Editor’s Note: This article was transcribed by Bryce Suderow and is included in a collection of articles from the Columbus Sun. His transcription of this article is published here with his written permission.
In the Trenches Near Petersburg
Va., March 28th, 1865
Dear Captain: Before this letter reaches you, you will no doubt have heard of the bloody ordeal your old regiment passed through on the 25th inst. And knowing that you feel a deep interest in our welfare I will give you a short history of the part taken by the 45th Ga. on that day.
On the evening of the 24th, we received orders to be ready to move at a moment’s warning. At 10 o’clock p.m. Lane’s and Thomas’ Brigades were on the plank road leading towards the leadworks. We arrived in rear of Gordon’s command about 1? o’clock that night. We were then placed in a ravine, and remained there as reserves until Gordon captured the works, and returned to his old lines. I don’t think this move paid, as our loss was very heavy in falling back, which was about 9 o’clock a.m. We then received orders to march back to our quarters, and arrived there about 10 o’clock. The men had hardly taken off their accoutrements before we were ordered to fall in, and march to the right where the enemy were making some demonstrations. We marched half a mile, halted, and were ordered back to camps; and arrived just in time to get on our house-tops and witness a fight that was going on in our immediate front. Col. Simmons who had stopped a moment to see Gen. Thomas, came dashing up and ordered us to fall in immediately.
----------
→ **Exercises to complete**:
1. In the letter from the trenches near Petersburg, at what hour on the evening of the 24th were Lane's and Thomas' Brigades on the plank road?
2. Carry the letter from the trenches near Petersburg forward, picking up after its final sentence.

Entries for locating words and elements
----------
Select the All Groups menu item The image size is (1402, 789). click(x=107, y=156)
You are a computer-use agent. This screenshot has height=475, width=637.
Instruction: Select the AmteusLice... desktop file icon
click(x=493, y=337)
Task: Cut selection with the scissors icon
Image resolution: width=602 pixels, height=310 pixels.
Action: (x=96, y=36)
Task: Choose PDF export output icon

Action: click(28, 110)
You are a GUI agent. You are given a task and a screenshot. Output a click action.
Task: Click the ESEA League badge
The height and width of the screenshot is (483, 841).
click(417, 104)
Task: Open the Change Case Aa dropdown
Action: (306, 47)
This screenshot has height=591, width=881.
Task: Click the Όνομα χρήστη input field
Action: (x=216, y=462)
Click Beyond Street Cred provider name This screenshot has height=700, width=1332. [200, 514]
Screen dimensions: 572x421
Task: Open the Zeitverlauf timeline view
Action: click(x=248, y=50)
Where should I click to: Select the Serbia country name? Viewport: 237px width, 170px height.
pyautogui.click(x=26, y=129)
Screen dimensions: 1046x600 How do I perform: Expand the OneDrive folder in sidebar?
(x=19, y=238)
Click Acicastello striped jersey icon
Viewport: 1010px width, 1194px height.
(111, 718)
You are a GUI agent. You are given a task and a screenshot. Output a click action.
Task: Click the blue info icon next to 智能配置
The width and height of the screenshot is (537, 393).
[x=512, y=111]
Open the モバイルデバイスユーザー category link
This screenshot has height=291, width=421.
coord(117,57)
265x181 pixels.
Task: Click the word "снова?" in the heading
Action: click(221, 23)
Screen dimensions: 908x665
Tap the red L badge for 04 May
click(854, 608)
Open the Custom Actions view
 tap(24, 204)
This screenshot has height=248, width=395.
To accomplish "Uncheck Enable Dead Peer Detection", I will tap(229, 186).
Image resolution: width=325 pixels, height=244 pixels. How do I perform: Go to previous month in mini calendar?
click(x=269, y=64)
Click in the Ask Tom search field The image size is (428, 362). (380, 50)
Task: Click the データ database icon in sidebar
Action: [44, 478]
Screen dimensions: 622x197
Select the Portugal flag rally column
----------
→ **Responses in order**:
1. At 10 o'clock p.m.

2.
We were soon in line and marching at a double quick to join in the conflict. The 45th and 49th Georgia regiments being nearer the works than the 35th and 14th were the first upon the field. The enemy had captured the works occupied by our pickets, in a ravine about three quarters of a mile in advance of our main works. We were ordered by Gen. Lane to take them with our two regiments, Col. Simmons commanding the two. Lt. Col. Conn commanding the 45th. We found [formed] our line of battle on the brow of the hill, about two hundred and fifty yards from our rifle pits, now occupied by the enemy. The skirmishers were soon sent forward and we commenced the advance. As we passed the crest of the hill, we saw the hateful foe on forbidden ground. With a yell from one end of our line to the other that made the “welkin ring” we were up and at them like a “thousand of bricks”. Our line was good, our yell frightful, our fire murderous, and our victory complete. The enemy in confusion fled, falling at every step. The gallant Lt. Col. Conn fell here, his last words were, “Forward boys, forward.” On our extreme left, far in advance of our lines, there was a regiment of Yankees about two hundred and fifty in number, doing some execution for us, and eight of our sharpshooters charged and drove them back to their old line.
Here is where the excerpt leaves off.